Talking Back
I wrote this piece two years ago, shortly after graduation. Looking back on it now I have to laugh a little: not because I don't agree with what I wrote, but because I do. The truth of it is bittersweet and clearer to me now. At twenty, aping the tone of the wizened and world-weary would be absurd. I'm not Sam Spade or the Man With No Name, and I don't wish to be (okay, maybe the Man With No Name, maybe just a little). But there is something to be said for considering who you were back then and who you are now and swapping some honest notes. A good practice every few years, at the very least.
A passage from one of Richard Matheson's short stories has haunted for several months now. Matheson writes of one of his characters, “He’d thought it a mistake to choose so early in life and embrace the present good. He’d been a great one for looking for greener pastures. He’d kept looking until all his pastures were brown with time.”
I think about those lines a lot. I pray they can never be written truthfully about me.
-----------------------
As of June, high school officially ended for me. I am graduated. Gradumacated. One of the Alumni. Which sounds far more sophisticated than it actually is. (All it means, so far as I can tell, is that you managed to get through twelve grades without screwing up. High five.)
I take a step back, get a look at the past four years. Reminiscence. I can see my fourteen-year-old brain making calculations — "only four more years. Only four more years and I’ll be done." Adolescent folly. I was stupid back then. Still am, just in different ways.
If you had asked me what I meant by done I probably couldn’t have told you; not precisely anyway. I had the vague notion that school was an adversary, pinioning my arms behind my back. Once I completed the obligatory twelve years, I’d be free. Free to do the Real Stuff. College, a job, a family, the works. I could, in effect, “get on with life.”
Get on with life? Get on with life? Look around you, fool. This is life.
I think it would be amusing to encounter my younger self and give him — me — a talking to. Maybe in a restaurant over eggs and coffee, like in Looper. I would take aim and fire, but with words, not a gun. I’d point out the wrongness of that thinking, the wastefulness of it, the ingratitude that seeps from it like bog water.
Pause in your consideration of the lilies and consider yourself for one moment. You have been blessed to grow up in a faithful covenant home, a home where your education is as much a matter of the heart as of the head. You have been given an opportunity, by God’s grace, to grow and to learn and to expand your tiny horizons.

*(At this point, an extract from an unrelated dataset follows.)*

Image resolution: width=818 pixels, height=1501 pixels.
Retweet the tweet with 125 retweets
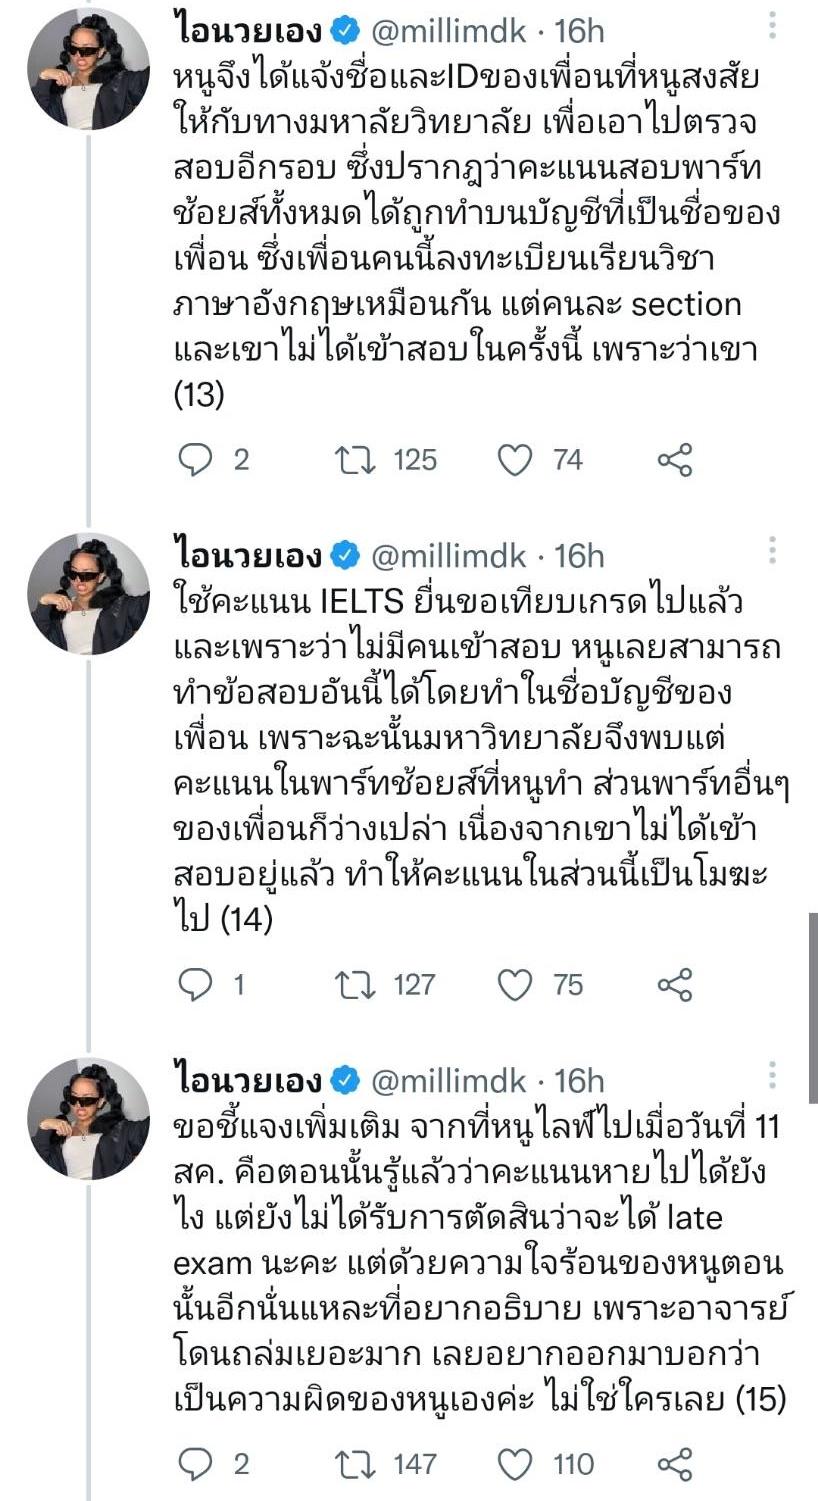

And here you stand, a gripe on your lips. Your education is not a ball-and-chain – it’s a springboard. Onward and upward. Be thankful for it. Take advantage of it.
You are discontent. You greedily anticipate the next stage in life, the one where you’re no longer a high schooler. But do you think this discontent will fix itself when college comes around? It won’t. You’ll spend four years in college wanting to be finished with college. A vicious cycle, we call it. It won’t stop with marriage. It surely won’t stop with children. It won’t stop with the career you’ve always wanted, nor with a fat retirement check. On the contrary: the cycle will only spin faster.
Repent. You don’t want a monster like that on your hands. Put a gun to its head and pull the trigger, kid. Put yourself out of its misery. You need help, so pray to the only One who can give it.
I can’t step back in time and give myself this advice. I can only be thankful that God has opened my eyes to its truth; that He has given me a deeper thankfulness for where His providence has placed me, in the here and in the now. Present tense.
It isn’t finished, of course. I will struggle with this again and again, no matter how candles are planted atop my birthday cake. The beast won’t die this side of Glory. But knowing what I’m up against is half the battle – and I’m not going it alone.